To get a sense of the information encoded in <div> elements, consider the following <div> element for the first entry in the Breen Diary:
<div N = '1' TYPE = 'entry' LABEL = 'Friday Nov. 20th 1846'>
<fptr FILEID = 'FID2' MIMETYPE = 'image/tif'
/>
<fptr FILEID = 'FID6' MIMETYPE = 'image/jpg'
/>
<fptr FILEID = 'FID10' MIMETYPE = 'image/GIF'
/>
<fptr FILEID = 'FID1' MIMETYPE = 'text/sgml'
TAGID = 'entry1' />
</div>
The type of object represented by this <div> is an diary entry (TYPE=’entry’), and the entry has a label which should be displayed to the user (‘Friday Nov. 20 1846’). The <fptr> elements specify the files that correspond with this level of hierarchy: there is a master tif file, a jpeg file, a gif file, and an sgml file containing a transcription. The FILEID atrributes in the <fptr> elements link to the corresponding <File> elements in the file inventory portion of the MOA2 xml document. To see the medium resolution jpeg image associated with the "Friday Nov. 20" entry in the diary, for example, you would look at the <File> element with the ID attribute of ‘FID6’.
Note in the case of the SGML file (see the last <fptr> element in the example above), there is one additional piece of information provided as an attribute, a TAGID (‘entry1’). This indicates that within the actual file identified within this document by the <File> element ‘FID1,’ you should find an SGML element tag with the ID attribute value of ‘entry1.’ This element within the SGML document marks the beginning of the diary entry in question.
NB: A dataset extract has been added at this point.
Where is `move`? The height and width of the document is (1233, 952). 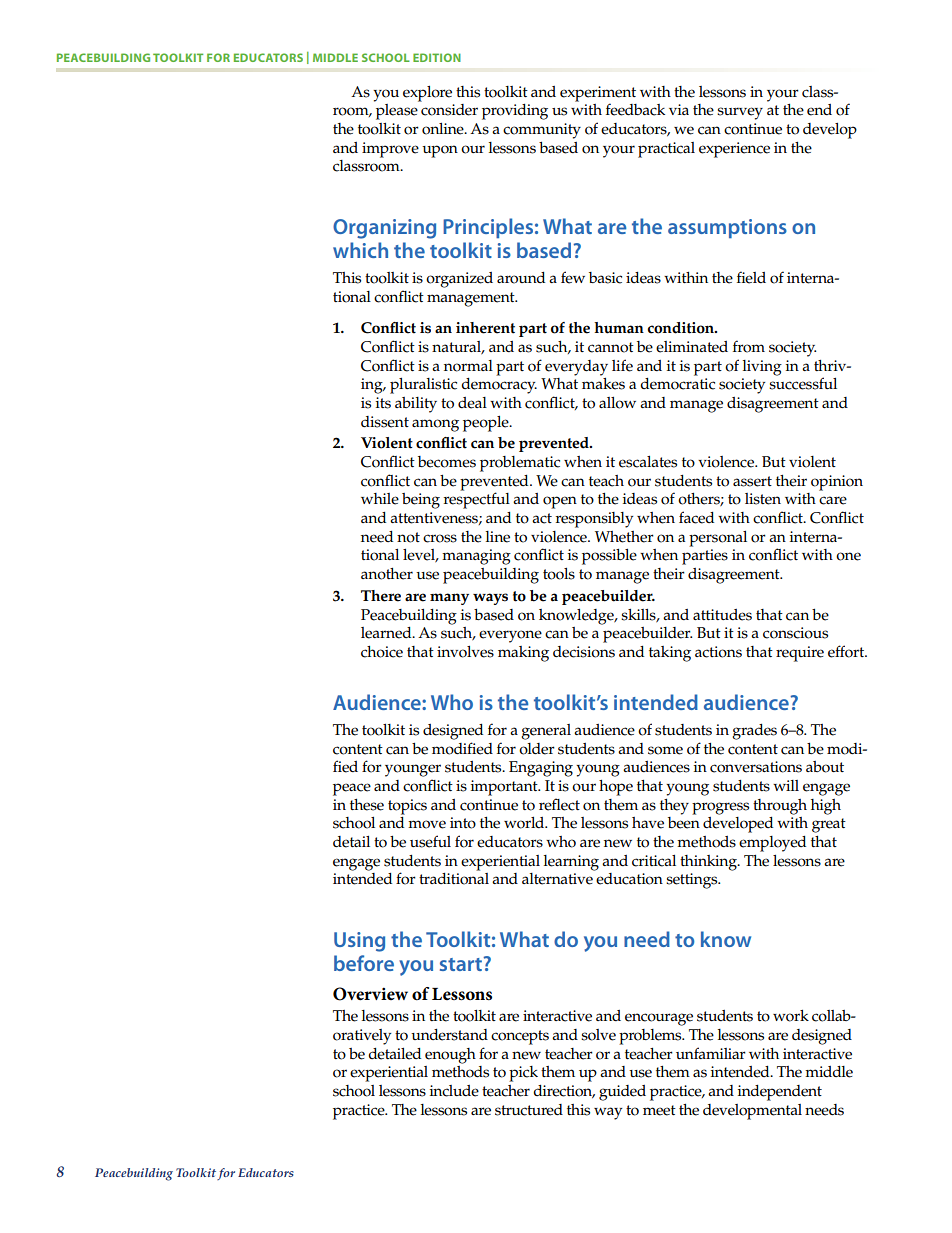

To get a sense of the hierarchical structure that can be encoded in a <StructMap> we need to look at the entire <StructMap> from the sample document.
<StructMap TYPE='logical'>
<div N = '1' TYPE = 'diary' LABEL = '[Patrick
Breen Diary November 20, 1846 - March 1, 1847]'>
<div N = '1' TYPE = 'entry'
LABEL = 'Friday Nov. 20th 1846'>
<fptr FILEID = 'FID2' MIMETYPE = 'image/tif' />
<fptr FILEID = 'FID6' MIMETYPE = 'image/jpg' />
<fptr FILEID = 'FID10' MIMETYPE = 'image/GIF' />
<fptr FILEID = 'FID1' MIMETYPE = 'text/sgml' TAGID = 'entry1' />
</div>
<div N = '2' TYPE = 'entry'
LABEL = 'sat. 21st'>
<fptr FILEID = 'FID3' MIMETYPE = 'image/tif' />
<fptr FILEID = 'FID7' MIMETYPE = 'image/jpg' />
<fptr FILEID = 'FID11' MIMETYPE = 'image/GIF' />
<fptr FILEID = 'FID1' MIMETYPE = 'text/sgml' TAGID = 'entry2' />
</div>
<div N = '1' TYPE = 'letter'
LABEL = 'Letter by George McKinstry, tipped into original diary'>
<div N = '1' TYPE = 'page' LABEL = 'Letter, G. McKinstry, page 1'>
<fptr FILEID = 'FID4' MIMETYPE = 'image/tif' />
<fptr FILEID = 'FID8' MIMETYPE = 'image/jpg' />
<fptr FILEID = 'FID12' MIMETYPE = 'image/GIF' />
<fptr FILEID = 'FID1' MIMETYPE = 'text/sgml' TAGID = 'GMletter1' />
</div>
<div N = '2' TYPE = 'page' LABEL = 'Letter, G. McKinstry, Page 2'>
<fptr FILEID = 'FID5' MIMETYPE = 'image/tif' />
<fptr FILEID = 'FID9' MIMETYPE = 'image/jpg' />
<fptr FILEID = 'FID13' MIMETYPE = 'image/GIF' />
<fptr FILEID = 'FID1' MIMETYPE = 'text/sgml' TAGID = 'GMletter2' />
</div>
</div>
</div>
</StructMap>
This structural map indicates the document has a three level hierarchy: it is a ‘diary’ with two ‘entry’ components (or <div> elements) and one "letter" component. (The letter is appended at the and of the diary). The "letter" component has, in turn, two "page" components.
Click here to view the entire
<StructMap> of the sample Breen Diary document in context.
The DTD provides a flexible mechanism for encoding
the descriptive, administrative and structural metadata that describe the
files comprising multiple electronic versions of an archival object and
their relationships.. It also manages to encode this information in a relatively
efficient format. This flexibility and efficiency does come at the cost
of some complexity. However, it is anticipated that MOA2 XML documents
will be primarily machine-generated, and machine-processed for display,
so that complexity should be relatively well hidden from those producing
documents, and users examining them.